At what point in this country did a carry-on go from being a purse or a backpack to a suitcase the size of a Volkswagen? Do you need to have the entire contents of your home with you to help you get through a couple of hours in the air? What I think is happening is that many people want to save themselves 15 minutes at the luggage carousel after the flight by bringing their main luggage on board with them, rather than checking it. To which I say, "tough luck, buddy." I simply refuse to sit with my knees smacking me in the nose and my circulation cut off below the thighs for three hours while gangrene sets in so that some putz can save himself 15 minutes of waiting for his bag at the end of the flight. And to give those people preference, as if dragging all their worldly possessions onto the plane entitled them to a favored overhead compartment instead of people who carried on carry-ons is borderline criminal. Instead of everybody else having to cater to them, they should be politely told, "Sir (or ma'am), this is an airline flight. It's not summer camp. You're not moving in. This only takes you where you're going, and it only takes a couple of hours. You're not actually establishing residency on board. So you need to go check your washer/dryer combo with the gate agent."

But that pales in comparison to my second beef. Does the drink cart really need to take up every available bit of space in the aisle? Would it completely destroy that oft-noted airline hospitality (sodas and peanuts!) to narrow the cart by about an inch on each side? Is there so much high technology packed into that cart that it has to take up every available micron between the aisle seats? Last time I checked, they don't even serve meals anymore. Couldn't you pretty much carry cans of soda and seven-count bags of pretzels in vendor's trays like you find at the ballpark? Do we really need this enormous mechanism in order to distribute wafer-thin shortbread cookies and thimbles full of flat Coke?

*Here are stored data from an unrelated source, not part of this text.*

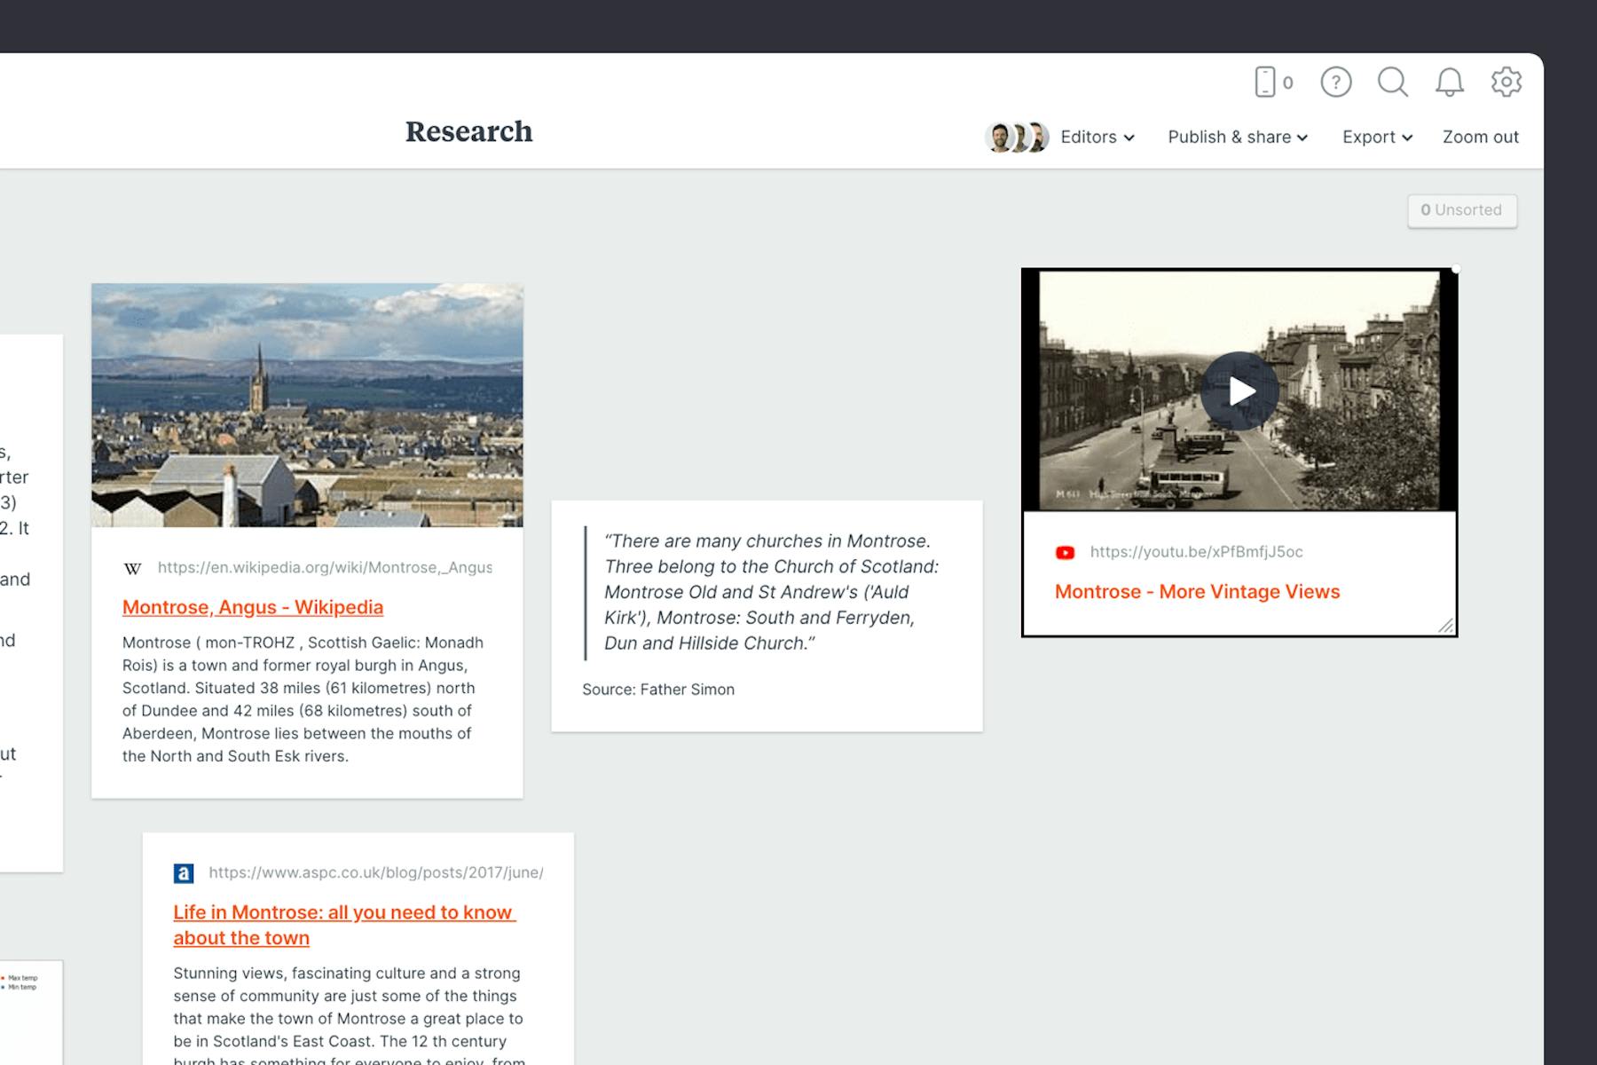The height and width of the screenshot is (1065, 1597).
Task: Expand the Publish & share menu
Action: pos(1237,138)
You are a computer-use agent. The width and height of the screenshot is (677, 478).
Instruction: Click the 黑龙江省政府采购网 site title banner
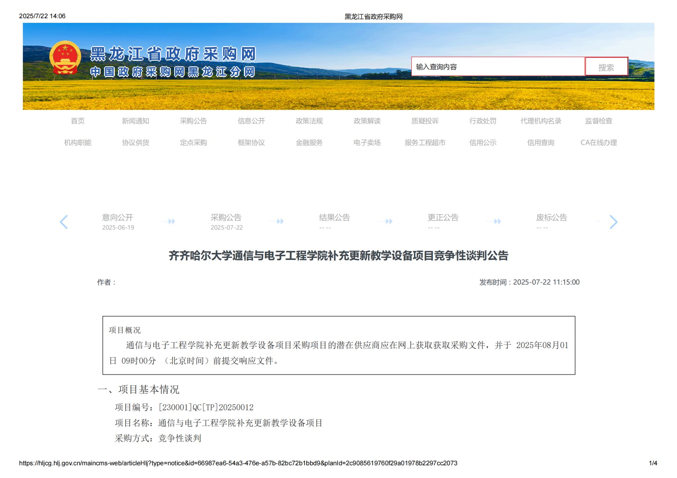tap(173, 54)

The reason I ask is because, while I know the rules about putting your knees or feet into the aisle, I occasionally will take one of those peaceful airline naps (during the 30 quiet seconds between the attendant explaining how you can deploy your under-seat life preserver as the plane nosedives into the drink by merely connecting six interlocking straps and pulling a series of ropes and pulleys to inflate it, and the pilot blaring over the intercom system to tell you that flight control has given him the official okey-dokey to ascend from 37,500 to 38,000, meaning that he'll be able to have you into Atlanta-Hartsfield sixteen seconds ahead of schedule). During that sleep of angels, as a guy who's 6-2, sometimes my knee may stray about 1/16th of an inch into the No-Man's Land known as the aisle, where it is promptly sheared off by the 1400 lb. drink cart. This, which happens on every flight to every person sitting on the aisle, is usually followed by a brusque "sorry" from the flight attendant, as if to say, "You knew the rules and violated them, and you deserve to be kneecapped and crippled for life." After approximately three dozen times of being wakened from a deep sleep to find part of my kneecap missing while the bloody stump leaves a crimson brushmark along the side of the passing drink cart, I'm thinking maybe there'd be a way to establish a one inch zone of grace on each side of the cart. Maybe they could take notice of the fact that most people don't naturally fit into a 12-inch wide seat and allow for the occasional, accidental elbow or knee flop. Or perhaps they could put very sensitive lasers along the aisle that will alert a buzzer in your seat if any part of your body encroaches the plane of the aisle. I'm just saying.

Oh, and while we're fixing things, could we get the flight attendants to stop telling us that "we'll be on the ground in 15 minutes"? I need a bit more specificity here. I want to know when we'll be landing. "On the ground" seems to offer a margin of error that frankly I'm not too comfortable with.